Fatel Razack

Memories of her childhood in T&T in the 1950s and 1960s, inspired the works of visual artist Indra Persad Milowe.

Now based in Salem, Massachusetts in the US, Milowe said her interest in nature, still life and design was sparked by her art teacher at St Augustine Girls High School, Helga Mohammed, originally from Madrid, Spain, who was married to a Trinidadian.

She recalled: “On my first day in her class at age 12, written on her blackboard were, ‘Art is not only a painting hanging up on a wall, Art is in every aspect of your daily life.’ These words have been stuck in my head since.”

Her paintings were chosen for the school’s yearbook for two consecutive years.

“At age 15, I painted from nature—orchids on a branch. At age 16, I did a still life—a display of an apple, pear, and a bunch of grapes. Those two paintings and all the incredible reviews that came with them lifted my confidence in my artwork,” she said.

She read a book that led her to think about all the kitchens she had cooked in, including her favourite, her grandmother’s kitchen.

“She cooked with three chulhas. They required a lot of skill to manipulate the pieces of wood, to keep the flame burning correctly,” she revealed.

“To become an ‘eligible bride’, one of the requirements was to be able to puff a paratha, with the right texture and consistency. After mastering that skill, you are allowed to place your handprint on her kitchen wall. It was like graduation.”

That kitchen reminded Milowe of the different foods that were cooked for different festivals, so her first painting was of her grandmother’s kitchen.

“As I began to plan out this painting, I remembered the smell of freshly made laddoos which was a favourite dessert of ours and of Lord Ganesh.

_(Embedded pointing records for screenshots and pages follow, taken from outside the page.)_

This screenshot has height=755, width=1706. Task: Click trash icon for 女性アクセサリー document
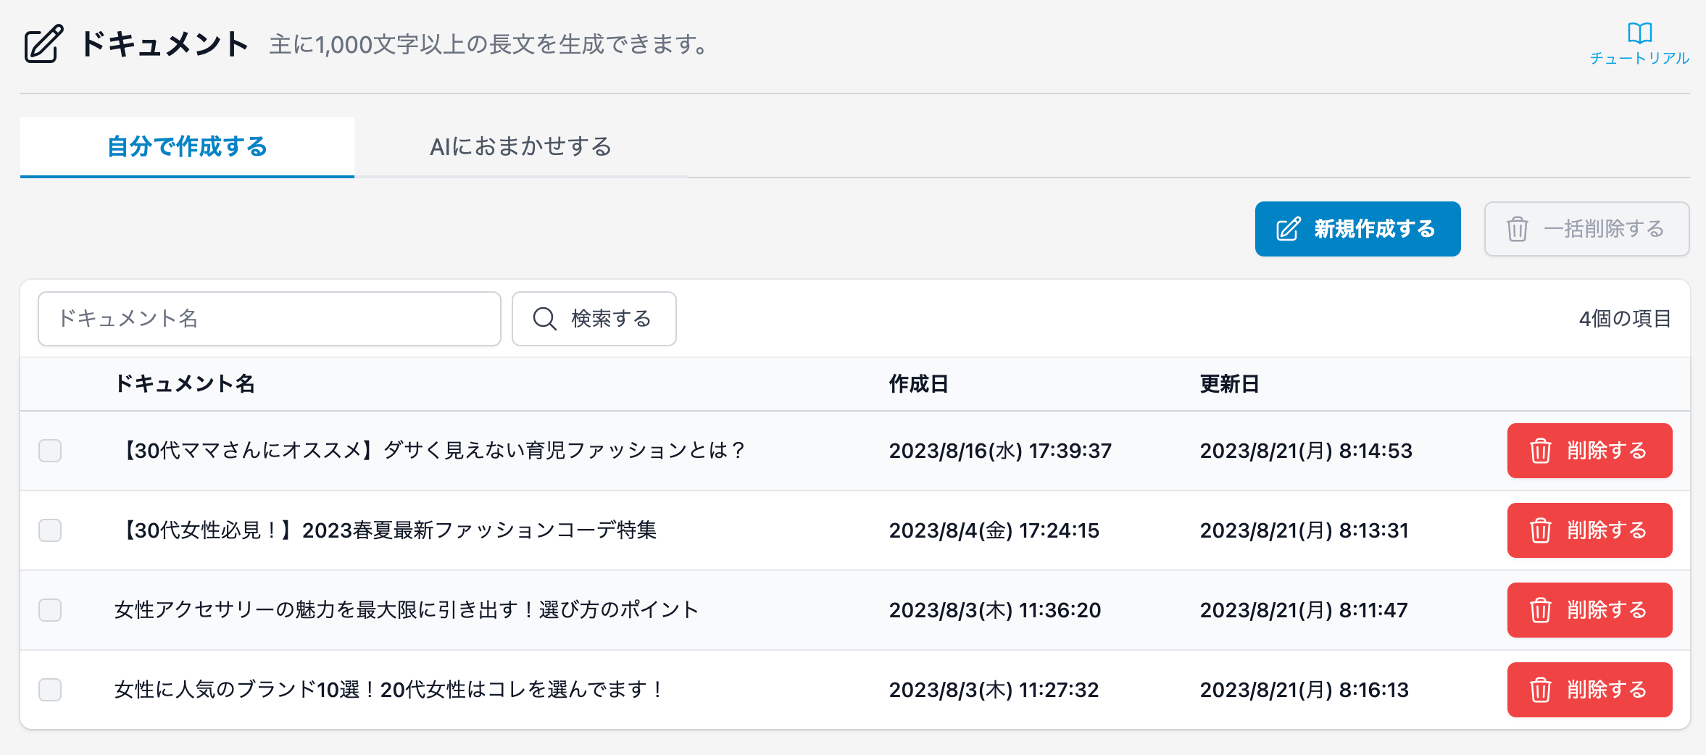coord(1540,610)
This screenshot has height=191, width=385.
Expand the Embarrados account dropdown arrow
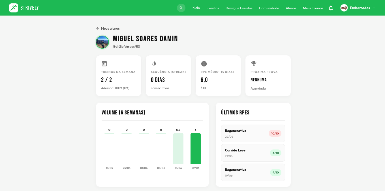(374, 8)
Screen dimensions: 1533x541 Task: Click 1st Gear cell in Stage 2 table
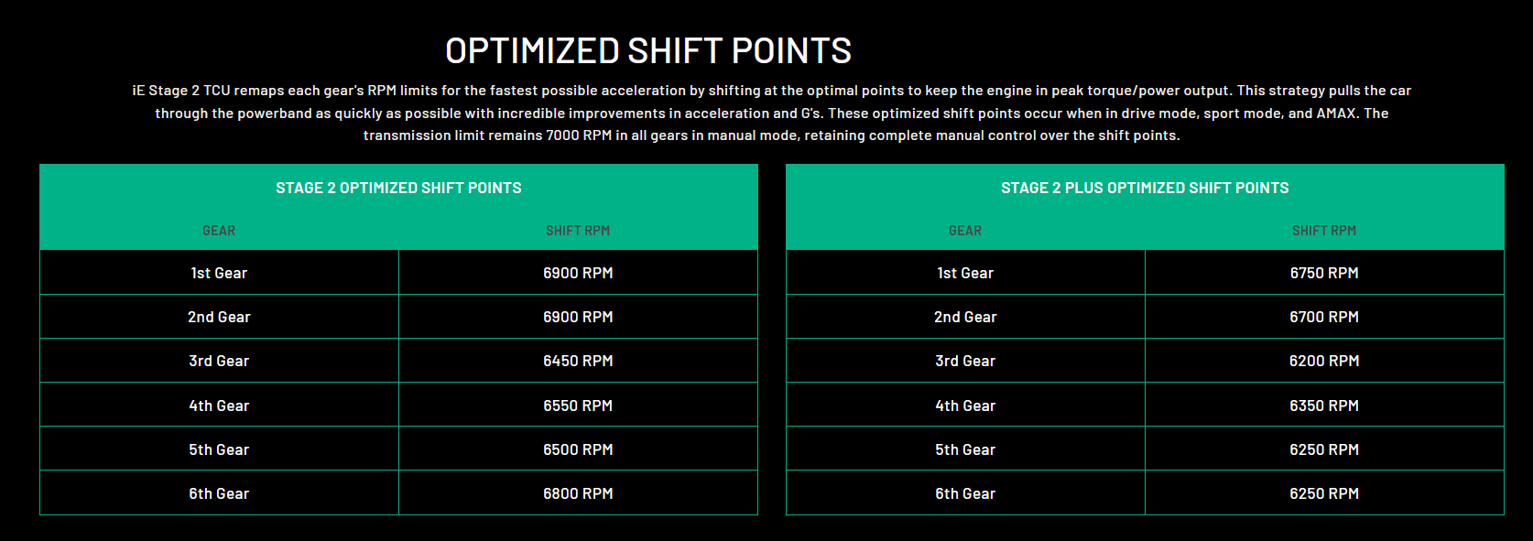click(219, 273)
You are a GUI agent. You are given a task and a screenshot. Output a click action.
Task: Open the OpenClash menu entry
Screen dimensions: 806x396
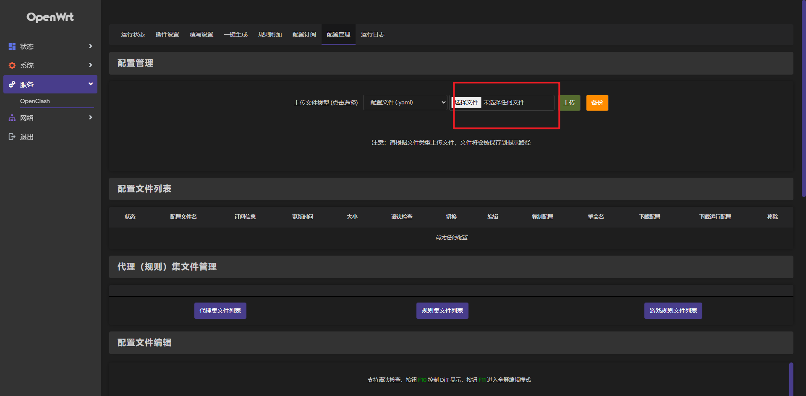35,101
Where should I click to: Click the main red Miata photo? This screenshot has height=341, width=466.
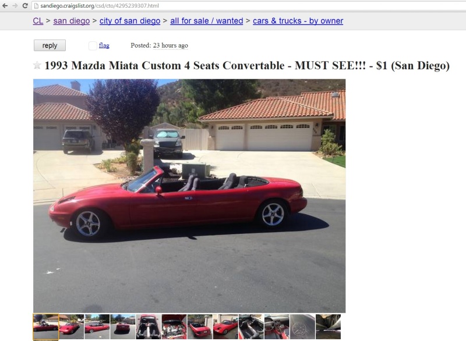click(x=189, y=196)
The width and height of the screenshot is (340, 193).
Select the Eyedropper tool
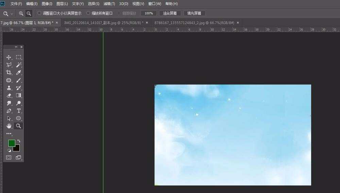19,73
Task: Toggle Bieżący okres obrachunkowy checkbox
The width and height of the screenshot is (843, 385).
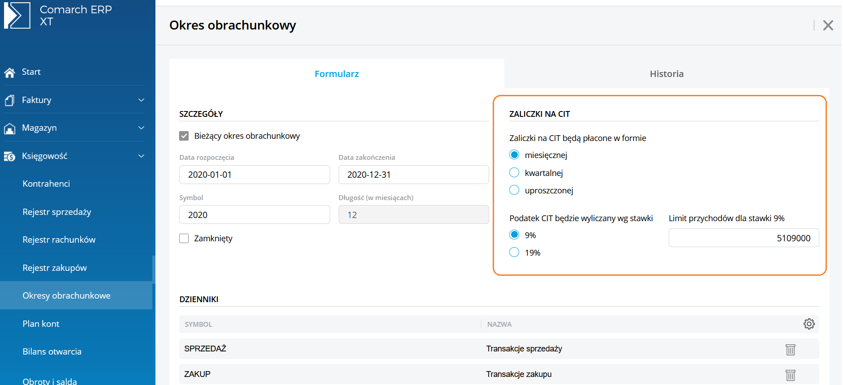Action: (x=184, y=136)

Lord Ganesh is the remover of all obstacles and the first Hindu deity to be worshipped in all festivals and ceremonies, therefore my second painting was Ganesh Chaturthi,” she said.

“There is a personal story behind every one of my paintings,” added Milowe who has painted every single festival celebrated in T&T, as well as depictions of the folklore stories she heard while growing up.

This is the title for her current exhibition, Festivals and Folklore of Trinidad, West Indies.

Milowe, who retired from general, ophthalmic and psychiatric nursing in 2019, now focuses on art full-time, working on canvas with multicoloured and gold acrylic paints.